Review by © Jane Freebury
A little while back, before terrorism became an everyday word, the South Park team launched a rough and rude feature animation from their TV series, which they gleefully subtitled Bigger, Longer and Uncut. In that movie there was a guest appearance from Saddam Hussein and the United States went to war against Canada because it exported cultural trash and depraved the youth of America. Thinking back to that nonsense scenario now it doesn’t seem quite so silly. Is reality just doing catch up?
In the times we live in, the creators of South Park, Trey Parker and Matt Stone, have plenty to get stuck into now and they let it rip with cute little puppets who mow each other down with submachine guns and wreak destruction on the world’s great cultural landmarks. Not a pretty picture, and I can ruefully imagine the extraterrestrials on other planets are queueing up right now for ringside seats for the greatest show here on earth.

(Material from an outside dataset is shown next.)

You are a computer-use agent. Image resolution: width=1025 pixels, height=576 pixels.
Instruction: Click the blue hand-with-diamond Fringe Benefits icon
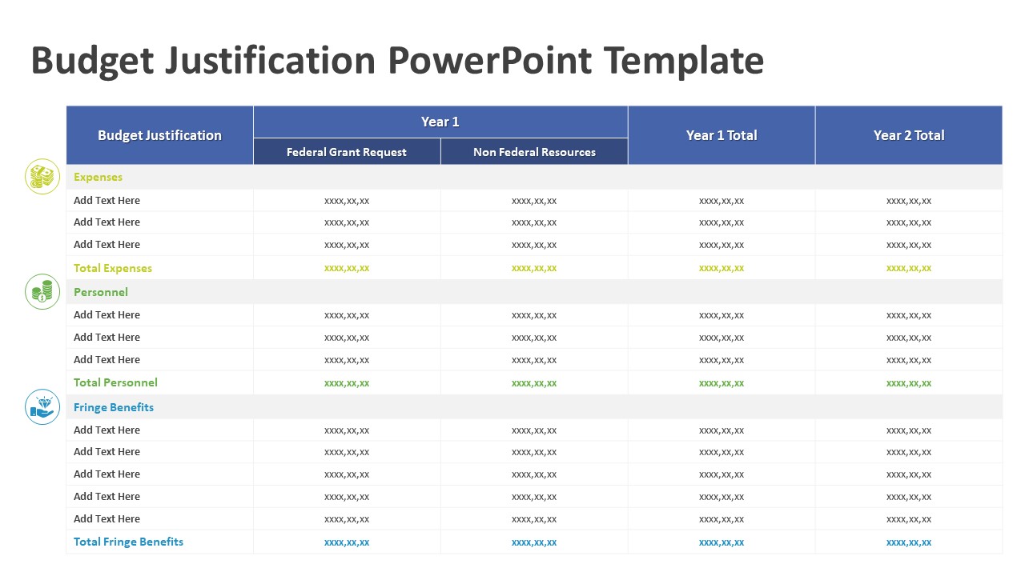tap(42, 407)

From their HQ inside Mount Rushmore, the crack commandos of the team fly out from the US to the world’s hot spots to root out the troublemakers. When a gang of terrorists are causing mayhem in Paris they step in to help and manage to blow up the Louvre and topple the Eiffel Tower in the process. After all, as they say in their motto, their job is to ‘protect, serve and care’ and their theme song is ‘America, F**k Yeah’.
Now it’s North Korea’s Kim Jong-il who is the new arch villain, selling off WMDs to terrorists around the globe, so he can create equality – where everyone lives in a third-world country. This new jowly-cheeked villain is really very funny.
I liked the puppets and sets too – a step up from 2D South Park – and the songs too, most of which are accomplished and original in their way, but it’s the usual cynical cop-out from the South Park team.
Everything and everyone is fair game, from the US hawks to the liberal Hollywood establishment and the movie seems to reserve an especially nasty end for the puppet ‘actors’ – with names like Susan Sarandon, Alec Baldwin, Matt Damon, Samuel Jackson – who visit Jong-il and offer appeasement. For a movie that wants to have it both ways, this was rather surprising.
In a capsule: A world of puppets where everyone gets a serve – for South Park fans only.